It truly saddens me to see that after almost a week, the City Paper has made no effort whatsoever to correct or to retract its mistakes about the Salemtown neighborhood on Wednesday of last week. I got the impression from our phone conversation that you were going to make sincere efforts to be accountable in print, but since almost a week has gone by after your apology and there is no evidence that this issue is even on your radar screen, I now doubt your sincerity. I don't believe that you or anyone at the City Paper has the best interests of all urban neighborhoods, unless those neighborhoods fit a preconceived notion of chic. My sour perception of your publication is exactly the impression that I intend to pass on to other neighborhood leaders as a warning for future reference.I have yet to get a reply from Mr. Williams, but I guess the lack of response reflects his willingness to stand pat on a truly bad story.

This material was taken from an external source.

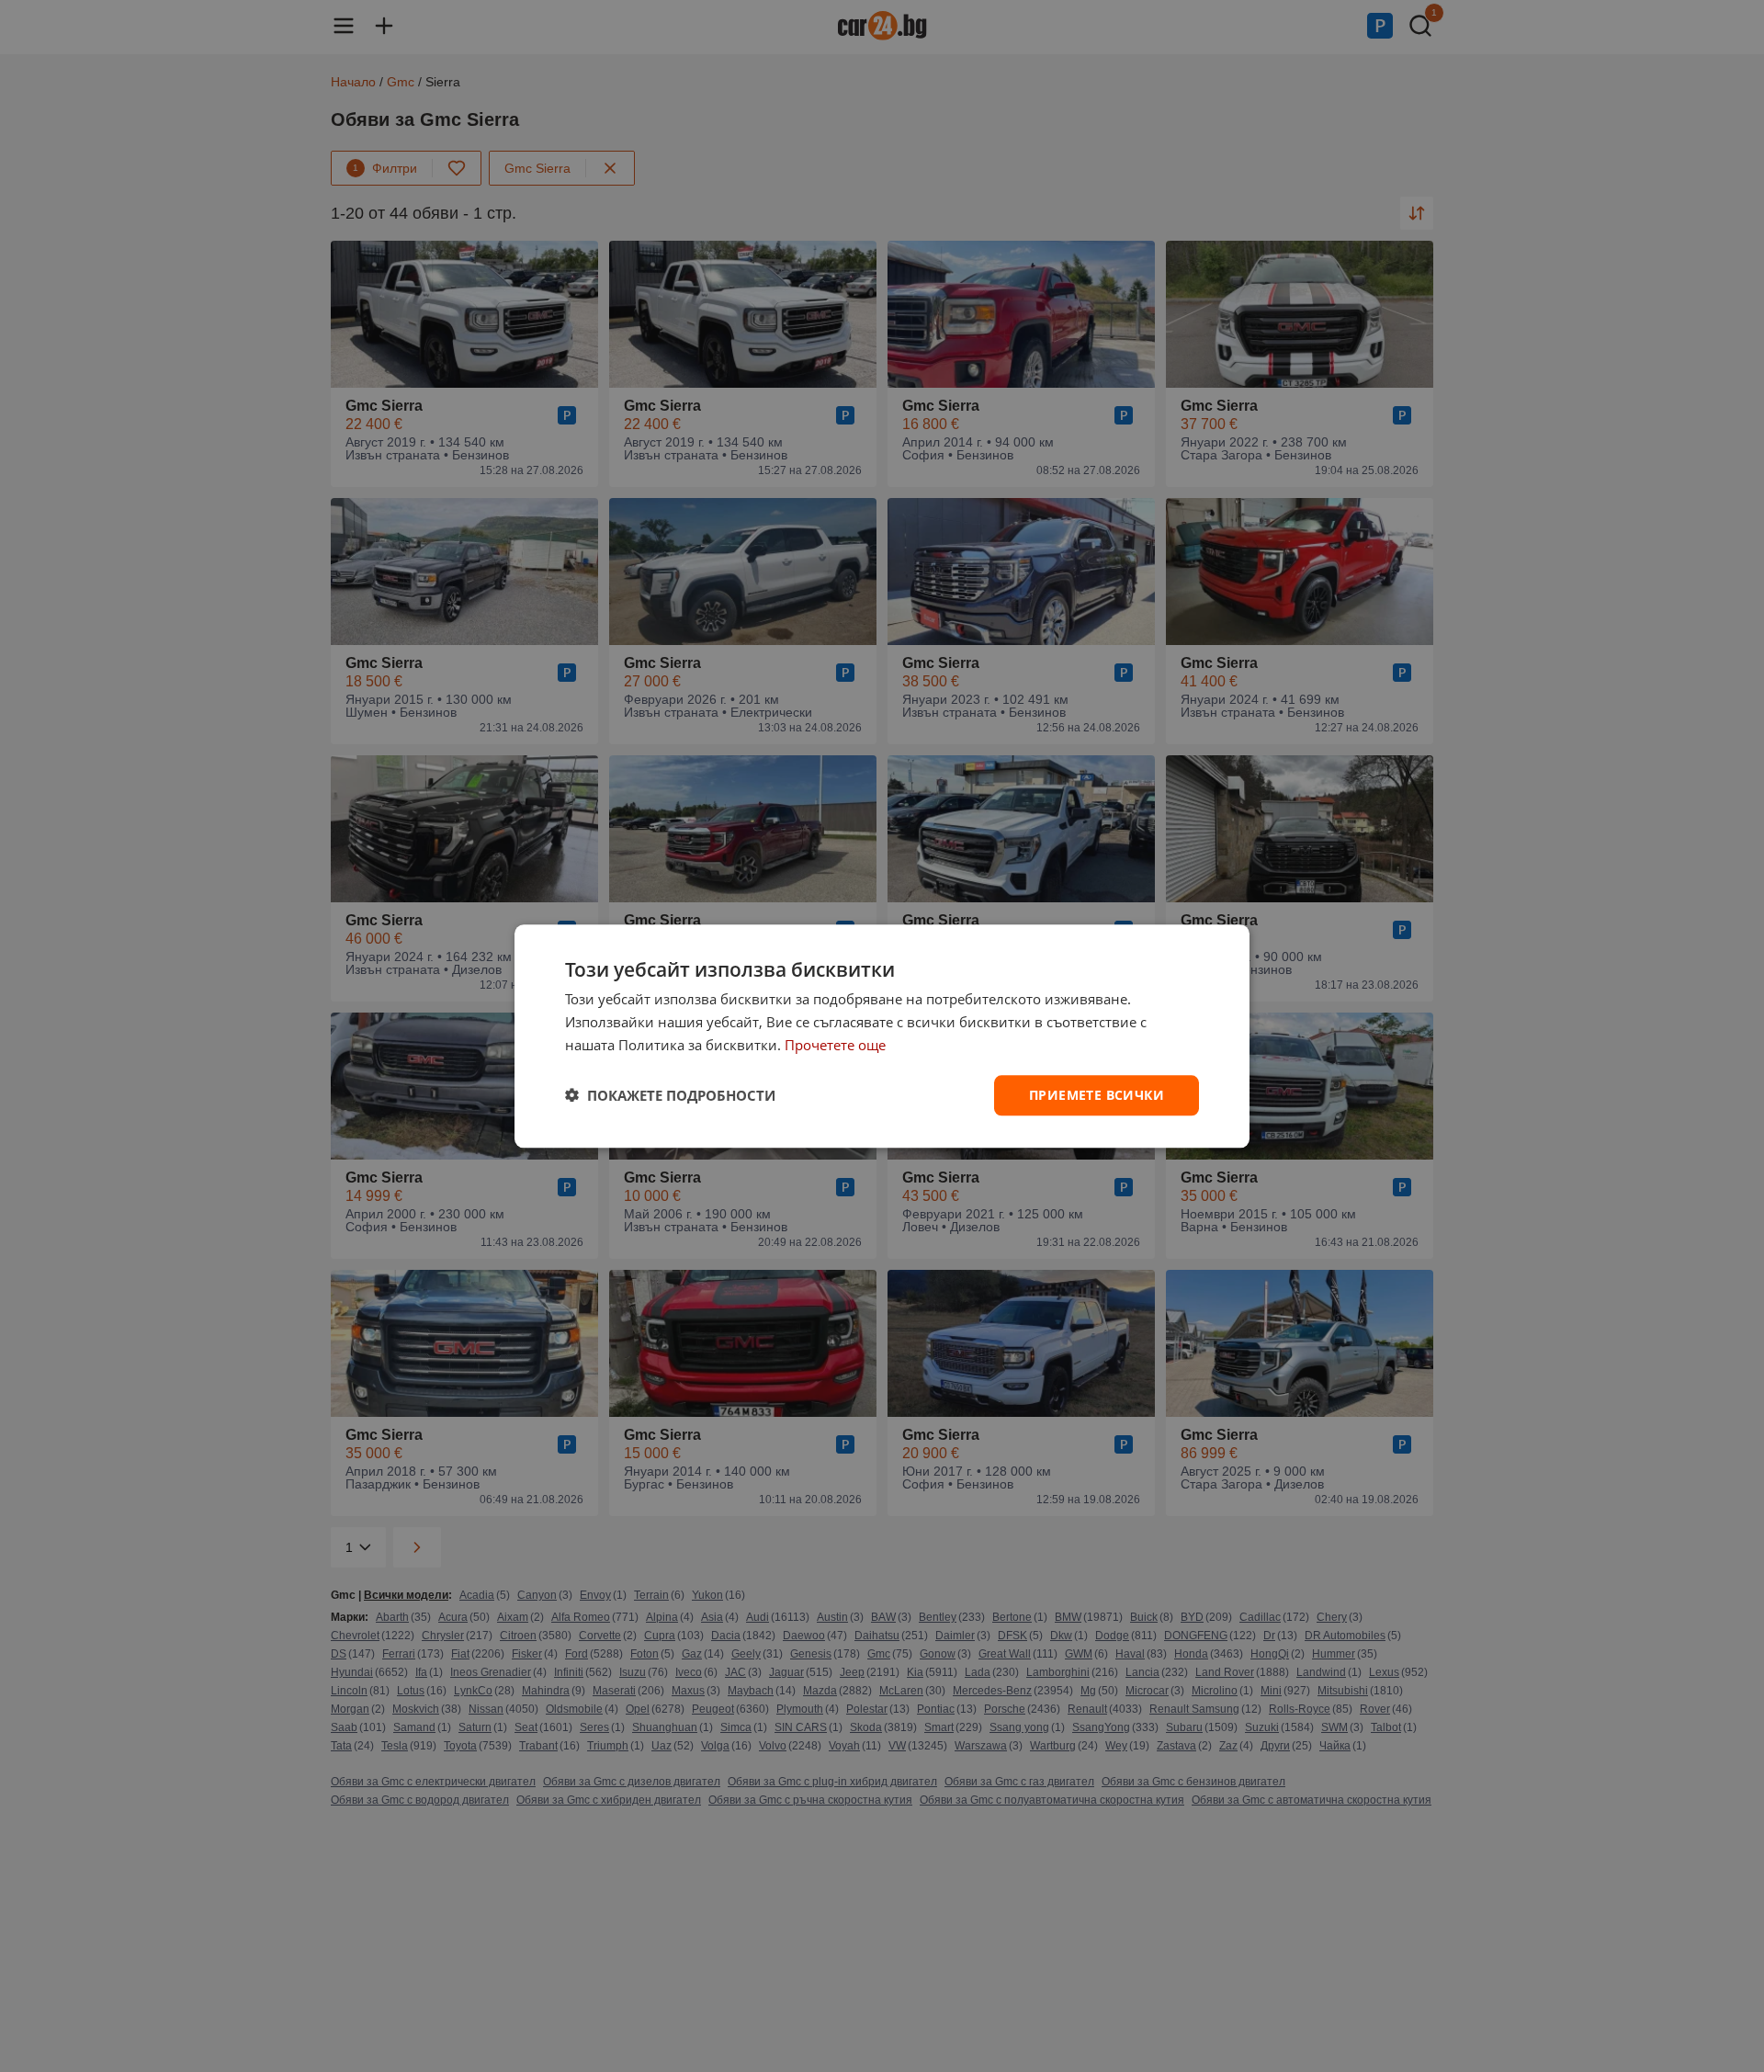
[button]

But this is not the first time William Williams' name has been connected to bad City Paper stories about a neighborhood he seems to know very little about. While looking back over my archives, I found this September Enclave post on a Williams' article that reflected grievous ignorance about developments in Salemtown beyond the plans for Garfield Place.
A related note: I was told by a reliable source yesterday that City Paper reporter Bill Harless, while collecting data for Wednesday's Salemtown front-pager, attempted to convince the Central Precinct officers to divulge the personal e-mail addresses of the North End neighborhood contacts that the February 17 e-mail warning of possible gang violence went out to, even after he was refused those addresses on grounds of confidentiality. What do you think: breach of journalistic ethics or just a fair attempt to dig up information vital to the story?